Betterment has an interesting article about emergency funds and how you can accomplish the same goal better. They're pushing their "safety net fund," but they give enough info that you could DIY it with an equivalent asset allocation at Vanguard or wherever.

Well, to extend this line of reasoning, as long as you have a solid and diversified portfolio, reverse-balancing it to withdraw emergency money when you have an unexpected large (and hopefully rare) emergency is indeed my approach. Plus the credit card(s) to buffer things for a couple of weeks when needs be. No cash, no EF. And in the mean time, my money is growing, instead of losing value of an emergency fund to inflation.

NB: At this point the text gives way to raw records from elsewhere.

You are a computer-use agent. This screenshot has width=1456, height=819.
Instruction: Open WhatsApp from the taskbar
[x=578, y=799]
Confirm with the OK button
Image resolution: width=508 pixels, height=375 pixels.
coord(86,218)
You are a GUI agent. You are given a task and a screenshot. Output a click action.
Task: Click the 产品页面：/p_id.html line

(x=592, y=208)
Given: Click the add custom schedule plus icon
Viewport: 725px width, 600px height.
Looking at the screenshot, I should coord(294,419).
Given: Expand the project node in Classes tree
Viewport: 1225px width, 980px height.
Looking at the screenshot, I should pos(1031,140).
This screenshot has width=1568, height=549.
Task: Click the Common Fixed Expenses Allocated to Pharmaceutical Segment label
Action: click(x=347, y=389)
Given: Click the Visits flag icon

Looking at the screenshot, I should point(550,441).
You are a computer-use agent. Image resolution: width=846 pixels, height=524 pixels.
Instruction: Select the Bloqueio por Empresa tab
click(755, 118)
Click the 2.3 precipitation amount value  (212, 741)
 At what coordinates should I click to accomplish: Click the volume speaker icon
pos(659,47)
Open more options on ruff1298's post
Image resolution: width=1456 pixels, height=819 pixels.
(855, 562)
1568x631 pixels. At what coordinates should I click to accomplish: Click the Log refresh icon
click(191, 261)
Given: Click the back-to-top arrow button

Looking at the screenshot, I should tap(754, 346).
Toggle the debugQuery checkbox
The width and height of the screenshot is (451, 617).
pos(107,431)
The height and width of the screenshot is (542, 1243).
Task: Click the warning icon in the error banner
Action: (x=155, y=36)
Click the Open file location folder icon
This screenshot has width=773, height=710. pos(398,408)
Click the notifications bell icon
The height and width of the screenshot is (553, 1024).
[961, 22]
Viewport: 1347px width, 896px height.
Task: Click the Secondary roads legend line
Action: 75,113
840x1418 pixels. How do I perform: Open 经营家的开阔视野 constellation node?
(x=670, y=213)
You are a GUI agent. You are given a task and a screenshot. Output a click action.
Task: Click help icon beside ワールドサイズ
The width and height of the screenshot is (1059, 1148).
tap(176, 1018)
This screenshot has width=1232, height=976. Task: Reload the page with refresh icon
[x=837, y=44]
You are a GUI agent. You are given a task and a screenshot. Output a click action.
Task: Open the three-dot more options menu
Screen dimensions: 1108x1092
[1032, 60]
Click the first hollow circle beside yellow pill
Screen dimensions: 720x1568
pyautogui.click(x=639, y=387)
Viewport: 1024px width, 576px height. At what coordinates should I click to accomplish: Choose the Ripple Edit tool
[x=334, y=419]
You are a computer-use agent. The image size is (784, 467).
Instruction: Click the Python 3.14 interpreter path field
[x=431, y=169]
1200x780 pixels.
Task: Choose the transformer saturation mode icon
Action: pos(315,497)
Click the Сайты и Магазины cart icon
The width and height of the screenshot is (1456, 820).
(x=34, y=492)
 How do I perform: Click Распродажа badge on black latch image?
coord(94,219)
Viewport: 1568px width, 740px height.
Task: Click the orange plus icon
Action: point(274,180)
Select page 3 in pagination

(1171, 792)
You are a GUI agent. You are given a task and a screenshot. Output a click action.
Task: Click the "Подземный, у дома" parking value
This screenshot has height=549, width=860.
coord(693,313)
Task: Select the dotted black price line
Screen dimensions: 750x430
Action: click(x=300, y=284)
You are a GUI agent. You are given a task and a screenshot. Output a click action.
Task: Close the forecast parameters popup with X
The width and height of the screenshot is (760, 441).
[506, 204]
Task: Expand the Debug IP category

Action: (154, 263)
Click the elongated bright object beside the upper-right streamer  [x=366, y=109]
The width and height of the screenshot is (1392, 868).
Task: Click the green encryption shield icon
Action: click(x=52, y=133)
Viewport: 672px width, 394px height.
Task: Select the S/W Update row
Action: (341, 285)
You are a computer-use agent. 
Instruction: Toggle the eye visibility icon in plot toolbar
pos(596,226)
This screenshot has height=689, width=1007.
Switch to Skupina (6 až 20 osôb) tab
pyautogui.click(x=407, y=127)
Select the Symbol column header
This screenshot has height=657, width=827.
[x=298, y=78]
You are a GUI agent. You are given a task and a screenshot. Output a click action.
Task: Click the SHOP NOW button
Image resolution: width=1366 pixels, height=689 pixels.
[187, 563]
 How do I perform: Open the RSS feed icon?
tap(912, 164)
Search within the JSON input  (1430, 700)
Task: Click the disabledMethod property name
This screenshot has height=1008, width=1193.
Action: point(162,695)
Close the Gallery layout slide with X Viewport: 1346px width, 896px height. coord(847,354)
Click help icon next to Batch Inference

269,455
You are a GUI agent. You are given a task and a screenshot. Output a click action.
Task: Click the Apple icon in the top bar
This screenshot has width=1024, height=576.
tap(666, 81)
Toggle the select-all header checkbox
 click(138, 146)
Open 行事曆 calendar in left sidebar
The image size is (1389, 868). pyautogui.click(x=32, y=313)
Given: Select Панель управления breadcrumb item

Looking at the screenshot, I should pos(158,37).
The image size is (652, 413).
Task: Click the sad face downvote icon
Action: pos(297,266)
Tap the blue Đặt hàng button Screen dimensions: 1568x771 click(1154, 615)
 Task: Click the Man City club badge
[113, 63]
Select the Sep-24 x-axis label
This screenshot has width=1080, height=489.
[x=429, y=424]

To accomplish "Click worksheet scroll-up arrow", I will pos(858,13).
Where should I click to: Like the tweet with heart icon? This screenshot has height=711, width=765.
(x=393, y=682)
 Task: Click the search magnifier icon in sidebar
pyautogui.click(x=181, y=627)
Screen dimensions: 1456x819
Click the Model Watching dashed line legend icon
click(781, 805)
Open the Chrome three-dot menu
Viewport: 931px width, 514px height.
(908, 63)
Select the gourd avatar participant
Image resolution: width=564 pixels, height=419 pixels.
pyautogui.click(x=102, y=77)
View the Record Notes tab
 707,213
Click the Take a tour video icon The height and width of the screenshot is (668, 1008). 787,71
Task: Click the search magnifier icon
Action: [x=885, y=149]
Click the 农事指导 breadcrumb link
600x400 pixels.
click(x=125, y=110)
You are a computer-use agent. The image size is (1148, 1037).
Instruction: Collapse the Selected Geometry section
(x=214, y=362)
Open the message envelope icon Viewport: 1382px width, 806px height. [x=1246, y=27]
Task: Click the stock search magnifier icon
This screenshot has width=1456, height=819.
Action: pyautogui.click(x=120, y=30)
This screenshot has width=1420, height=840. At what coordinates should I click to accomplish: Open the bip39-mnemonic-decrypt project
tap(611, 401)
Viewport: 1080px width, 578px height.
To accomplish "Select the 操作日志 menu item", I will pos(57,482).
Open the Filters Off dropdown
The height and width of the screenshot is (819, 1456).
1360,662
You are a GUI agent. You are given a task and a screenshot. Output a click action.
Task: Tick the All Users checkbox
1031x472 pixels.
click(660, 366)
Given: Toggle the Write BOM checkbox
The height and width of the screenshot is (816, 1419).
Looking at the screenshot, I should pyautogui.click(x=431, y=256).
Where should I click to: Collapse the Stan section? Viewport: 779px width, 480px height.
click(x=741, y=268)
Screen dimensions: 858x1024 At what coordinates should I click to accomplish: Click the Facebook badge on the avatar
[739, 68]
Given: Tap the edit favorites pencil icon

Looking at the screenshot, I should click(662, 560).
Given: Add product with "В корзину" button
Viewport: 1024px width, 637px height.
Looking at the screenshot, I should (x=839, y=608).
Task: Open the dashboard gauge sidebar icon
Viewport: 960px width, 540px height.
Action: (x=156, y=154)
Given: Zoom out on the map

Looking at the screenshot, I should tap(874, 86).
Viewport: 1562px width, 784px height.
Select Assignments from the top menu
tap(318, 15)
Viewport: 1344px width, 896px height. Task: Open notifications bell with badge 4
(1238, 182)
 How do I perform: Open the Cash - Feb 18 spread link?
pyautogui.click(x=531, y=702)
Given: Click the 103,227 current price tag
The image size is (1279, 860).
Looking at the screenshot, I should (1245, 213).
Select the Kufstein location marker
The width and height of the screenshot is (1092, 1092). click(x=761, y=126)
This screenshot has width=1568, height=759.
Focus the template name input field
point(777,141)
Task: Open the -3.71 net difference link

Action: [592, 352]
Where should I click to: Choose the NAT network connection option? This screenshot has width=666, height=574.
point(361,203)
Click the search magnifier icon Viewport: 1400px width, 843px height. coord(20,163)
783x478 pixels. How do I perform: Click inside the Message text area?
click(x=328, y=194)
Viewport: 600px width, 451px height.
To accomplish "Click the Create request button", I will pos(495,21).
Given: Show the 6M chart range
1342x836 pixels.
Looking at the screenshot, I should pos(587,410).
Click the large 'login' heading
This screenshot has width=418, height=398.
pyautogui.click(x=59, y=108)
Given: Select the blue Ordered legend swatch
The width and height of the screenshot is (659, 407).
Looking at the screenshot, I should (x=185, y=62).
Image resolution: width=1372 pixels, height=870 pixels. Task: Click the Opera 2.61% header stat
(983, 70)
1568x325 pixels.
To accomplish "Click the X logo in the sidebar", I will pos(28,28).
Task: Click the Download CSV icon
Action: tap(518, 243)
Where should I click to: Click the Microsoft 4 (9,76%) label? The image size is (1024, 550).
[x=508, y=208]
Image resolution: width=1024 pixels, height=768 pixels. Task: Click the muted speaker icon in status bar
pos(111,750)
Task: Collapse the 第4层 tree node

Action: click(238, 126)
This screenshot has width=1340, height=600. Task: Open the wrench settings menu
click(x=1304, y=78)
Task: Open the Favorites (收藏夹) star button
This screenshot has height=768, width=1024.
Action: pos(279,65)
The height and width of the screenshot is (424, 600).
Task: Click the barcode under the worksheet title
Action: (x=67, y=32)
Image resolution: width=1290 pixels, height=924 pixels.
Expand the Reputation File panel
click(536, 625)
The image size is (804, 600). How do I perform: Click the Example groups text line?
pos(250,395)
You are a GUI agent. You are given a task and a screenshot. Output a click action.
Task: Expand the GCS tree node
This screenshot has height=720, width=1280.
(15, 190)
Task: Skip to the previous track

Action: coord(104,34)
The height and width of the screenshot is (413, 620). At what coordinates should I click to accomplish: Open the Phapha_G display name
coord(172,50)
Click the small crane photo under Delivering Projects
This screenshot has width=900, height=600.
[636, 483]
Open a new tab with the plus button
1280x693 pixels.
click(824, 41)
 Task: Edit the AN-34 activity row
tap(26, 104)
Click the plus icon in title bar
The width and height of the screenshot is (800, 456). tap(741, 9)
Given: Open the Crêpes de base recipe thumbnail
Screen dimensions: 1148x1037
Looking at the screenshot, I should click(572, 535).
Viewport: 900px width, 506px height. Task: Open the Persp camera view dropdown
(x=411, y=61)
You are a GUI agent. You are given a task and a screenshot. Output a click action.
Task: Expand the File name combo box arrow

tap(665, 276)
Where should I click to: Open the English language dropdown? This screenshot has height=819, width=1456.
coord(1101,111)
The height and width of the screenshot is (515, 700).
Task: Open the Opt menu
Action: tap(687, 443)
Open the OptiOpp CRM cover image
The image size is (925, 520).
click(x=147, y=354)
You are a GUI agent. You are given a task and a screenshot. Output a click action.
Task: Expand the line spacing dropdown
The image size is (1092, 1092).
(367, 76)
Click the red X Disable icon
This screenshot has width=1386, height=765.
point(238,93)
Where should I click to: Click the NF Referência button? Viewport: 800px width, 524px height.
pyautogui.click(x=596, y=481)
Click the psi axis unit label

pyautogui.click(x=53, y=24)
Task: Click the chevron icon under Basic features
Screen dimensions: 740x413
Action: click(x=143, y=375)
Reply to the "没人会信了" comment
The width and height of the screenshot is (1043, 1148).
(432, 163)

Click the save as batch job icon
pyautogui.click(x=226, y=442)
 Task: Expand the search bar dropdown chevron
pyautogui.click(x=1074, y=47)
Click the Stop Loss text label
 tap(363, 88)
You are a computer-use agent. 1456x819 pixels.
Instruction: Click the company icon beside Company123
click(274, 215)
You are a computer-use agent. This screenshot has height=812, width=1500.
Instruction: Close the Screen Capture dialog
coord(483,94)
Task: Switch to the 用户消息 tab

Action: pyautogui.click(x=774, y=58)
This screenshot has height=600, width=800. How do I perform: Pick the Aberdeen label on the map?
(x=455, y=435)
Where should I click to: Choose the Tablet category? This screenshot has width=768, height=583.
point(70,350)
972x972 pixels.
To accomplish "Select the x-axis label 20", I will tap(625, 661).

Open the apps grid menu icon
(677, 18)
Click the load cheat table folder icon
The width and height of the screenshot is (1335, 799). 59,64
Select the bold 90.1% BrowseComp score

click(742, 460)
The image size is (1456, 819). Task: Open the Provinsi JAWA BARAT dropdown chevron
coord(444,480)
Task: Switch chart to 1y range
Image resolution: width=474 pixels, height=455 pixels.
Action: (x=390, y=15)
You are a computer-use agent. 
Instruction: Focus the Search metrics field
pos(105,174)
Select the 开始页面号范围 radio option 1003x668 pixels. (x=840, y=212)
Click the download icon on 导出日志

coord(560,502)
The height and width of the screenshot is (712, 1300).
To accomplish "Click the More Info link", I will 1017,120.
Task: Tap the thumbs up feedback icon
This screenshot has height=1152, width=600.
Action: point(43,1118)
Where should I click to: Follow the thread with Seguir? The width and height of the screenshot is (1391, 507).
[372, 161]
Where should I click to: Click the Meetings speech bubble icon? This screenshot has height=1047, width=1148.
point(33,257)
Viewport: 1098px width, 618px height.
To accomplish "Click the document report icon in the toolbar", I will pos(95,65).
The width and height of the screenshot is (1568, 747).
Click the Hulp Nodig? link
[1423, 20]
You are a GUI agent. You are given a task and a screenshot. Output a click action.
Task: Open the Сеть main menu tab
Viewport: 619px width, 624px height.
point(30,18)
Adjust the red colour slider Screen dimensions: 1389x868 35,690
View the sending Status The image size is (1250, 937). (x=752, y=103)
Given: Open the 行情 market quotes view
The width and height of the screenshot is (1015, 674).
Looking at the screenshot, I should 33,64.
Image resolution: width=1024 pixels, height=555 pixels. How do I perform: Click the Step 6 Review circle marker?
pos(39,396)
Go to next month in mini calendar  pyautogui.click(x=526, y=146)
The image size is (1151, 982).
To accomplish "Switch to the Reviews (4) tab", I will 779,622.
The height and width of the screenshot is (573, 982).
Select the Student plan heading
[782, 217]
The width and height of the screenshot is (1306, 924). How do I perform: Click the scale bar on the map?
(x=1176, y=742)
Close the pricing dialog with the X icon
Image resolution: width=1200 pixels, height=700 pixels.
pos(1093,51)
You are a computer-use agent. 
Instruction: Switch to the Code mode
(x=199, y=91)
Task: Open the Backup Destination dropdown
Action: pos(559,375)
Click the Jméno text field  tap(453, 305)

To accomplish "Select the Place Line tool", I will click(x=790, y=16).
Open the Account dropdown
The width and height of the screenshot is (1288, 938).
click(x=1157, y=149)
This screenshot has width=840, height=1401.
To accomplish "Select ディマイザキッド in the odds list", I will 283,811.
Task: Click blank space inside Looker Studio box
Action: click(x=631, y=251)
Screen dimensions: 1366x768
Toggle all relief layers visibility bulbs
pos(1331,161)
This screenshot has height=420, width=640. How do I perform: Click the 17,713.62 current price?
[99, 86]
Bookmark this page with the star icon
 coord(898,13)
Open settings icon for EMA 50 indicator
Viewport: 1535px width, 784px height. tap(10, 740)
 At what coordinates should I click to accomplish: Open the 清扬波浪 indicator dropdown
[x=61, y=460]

None of my asset classes are tagged 'emergency'. Again, just reverse- balancing will do the trick, sell whatever is at the higher point. Might be bonds, might be domestic stock, might be international, whatever is higher. Yeah, in the very unlikely event that the market crashes with all assets somehow correlating -which is NOT the rule- and I have a severe emergency at that point, I might sell low, but overall, backtesting shows that I'll come up the better in the long run.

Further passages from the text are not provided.